Rasanya seakan mati rasa, Jantungnya berdebar diatas normal, dan seluruh tubuhnya lemas. Ia kapok naik wahana ini, ia gak mau lagi naik wahana ini. Gara-gara wahana ini, ia jadi lemas dan rasanya ia gak mampu buat jalan lagi.
"gimana Rasanya?" tanya Utam dengan senyum sumringah puas dengan wahana ini, sedangkan Maudina?
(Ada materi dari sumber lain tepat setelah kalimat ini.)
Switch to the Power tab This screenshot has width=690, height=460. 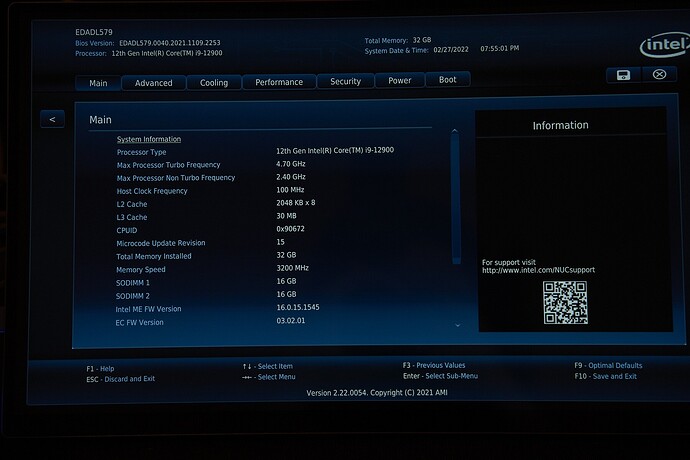[x=400, y=81]

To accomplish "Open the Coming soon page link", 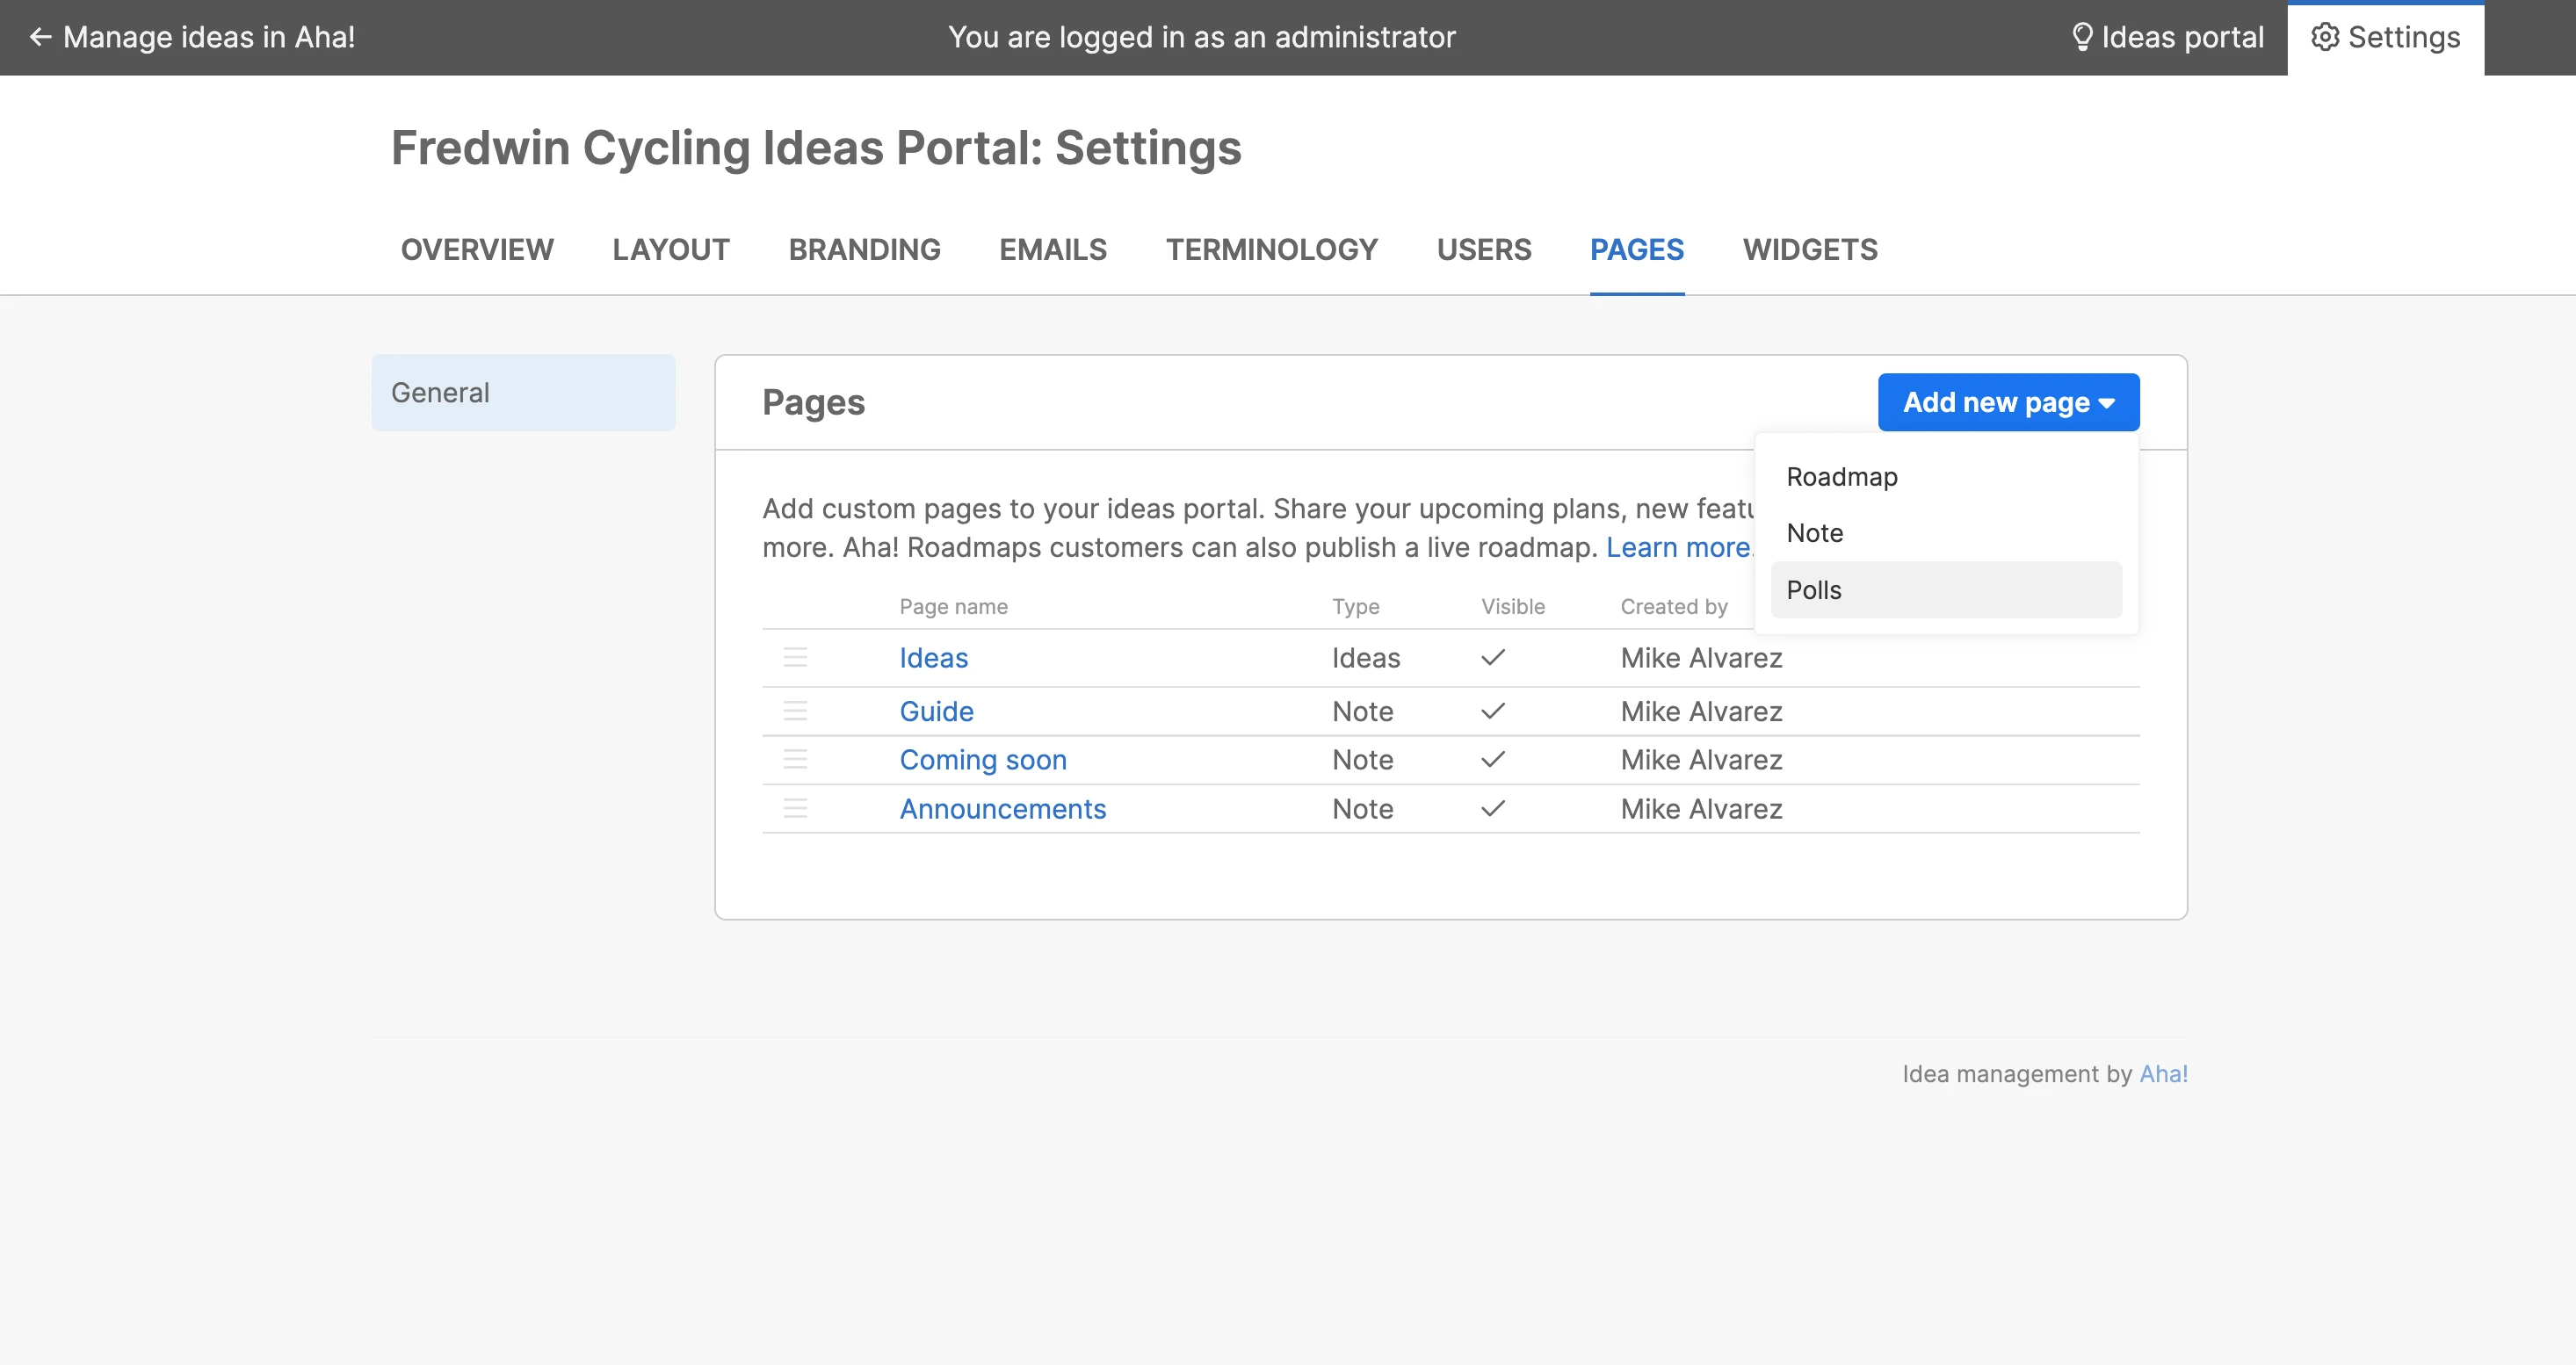I will point(982,759).
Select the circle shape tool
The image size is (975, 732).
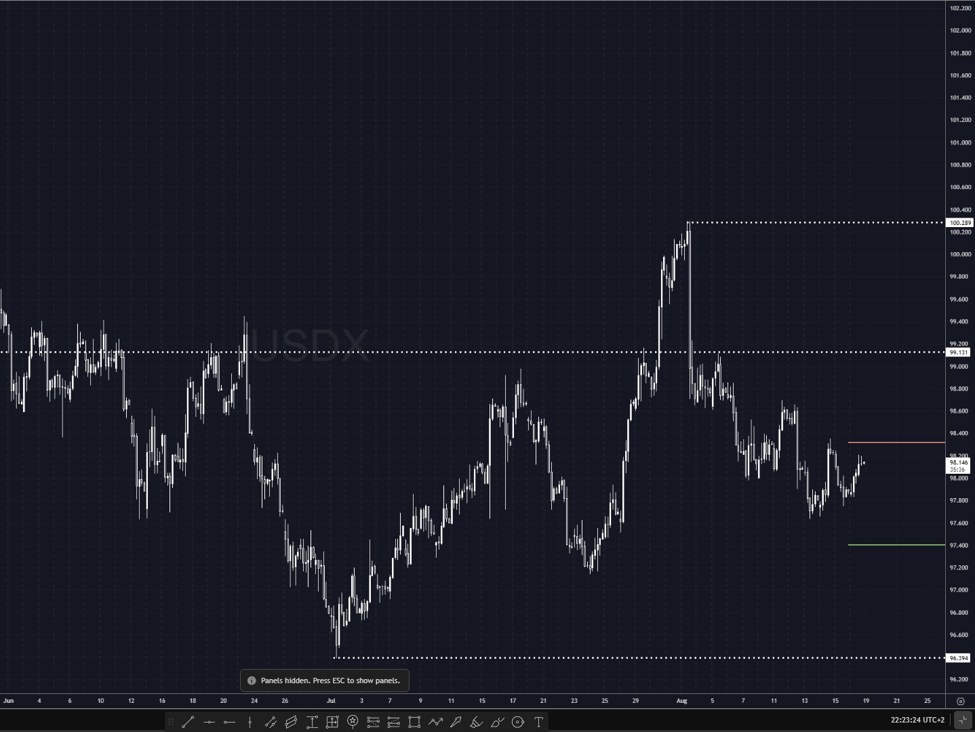point(518,722)
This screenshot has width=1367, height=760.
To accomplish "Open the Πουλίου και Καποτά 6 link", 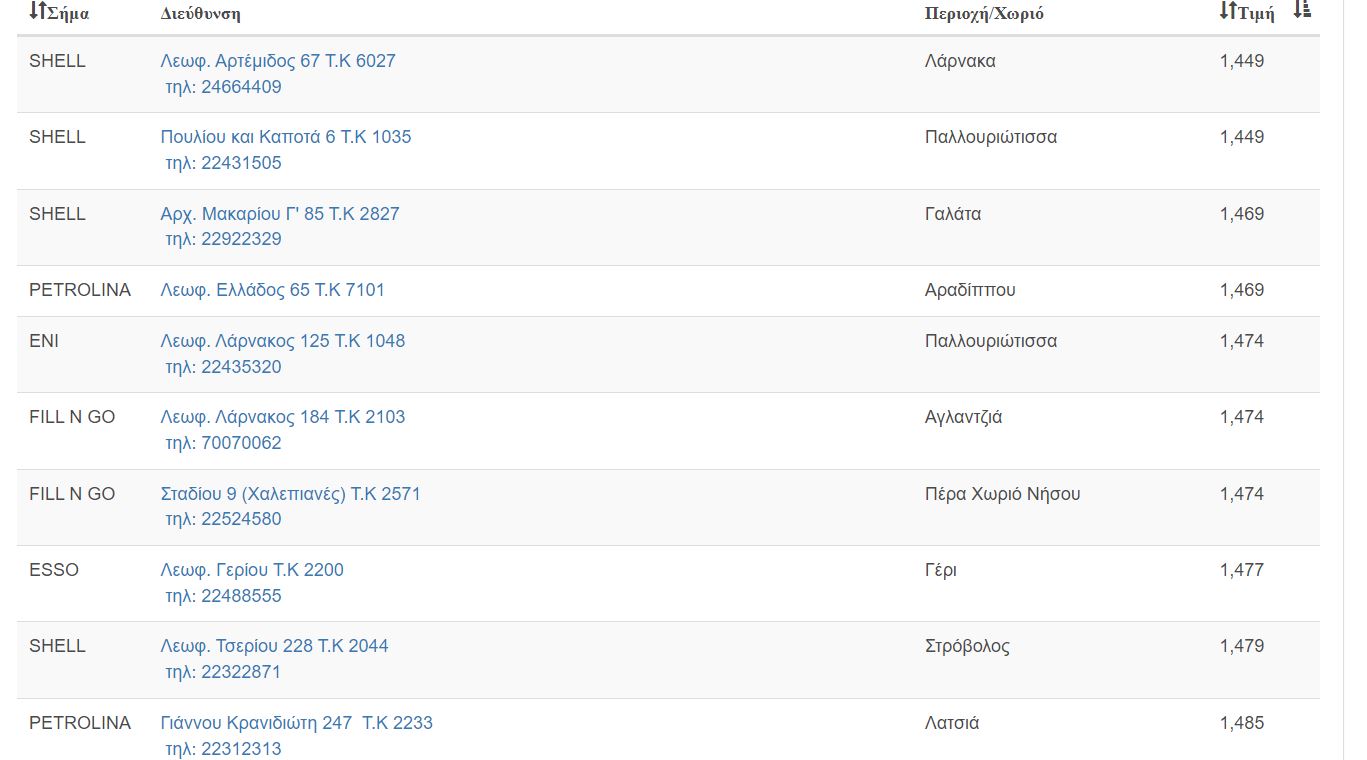I will pyautogui.click(x=285, y=137).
Ia masih mengatur nafasnya karena Jantungnya belum tercontrol juga.
"yang?" panggil Utam.
"yang?" panggilnya lagi, kali ini ia menengok ke sampingnya. Seketika ia terkejut, karena wajah Maudina begitu pucat yang membuat Utam khawatir dibuatnya.
"yang, kamu kenapa? Sakit?" tanyanya sambil menggenggam kedua tangannya yang masih gemetaran kemudian menyentuh jidatnya dengan tangannya.
"lemes doang."
"ya udah, sini gendong." tawarnya.
"eh gak usah, malu kali diliatin orang."
"ya udah, aku bantuin jalan ya?"
Utam memapah Maudina ke tempat duduk terdekat dan mendudukannya kemudian ia menyodorkan air minum untuknya.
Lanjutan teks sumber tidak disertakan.